===== Records for this task =====
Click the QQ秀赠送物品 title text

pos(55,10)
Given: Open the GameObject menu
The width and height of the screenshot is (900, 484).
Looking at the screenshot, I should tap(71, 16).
=====
(Exercise requirements):
Each of the lines above must appear again, unchanged.

(Response below):
Click the QQ秀赠送物品 title text

pos(55,10)
Given: Open the GameObject menu
The width and height of the screenshot is (900, 484).
Looking at the screenshot, I should tap(71, 16).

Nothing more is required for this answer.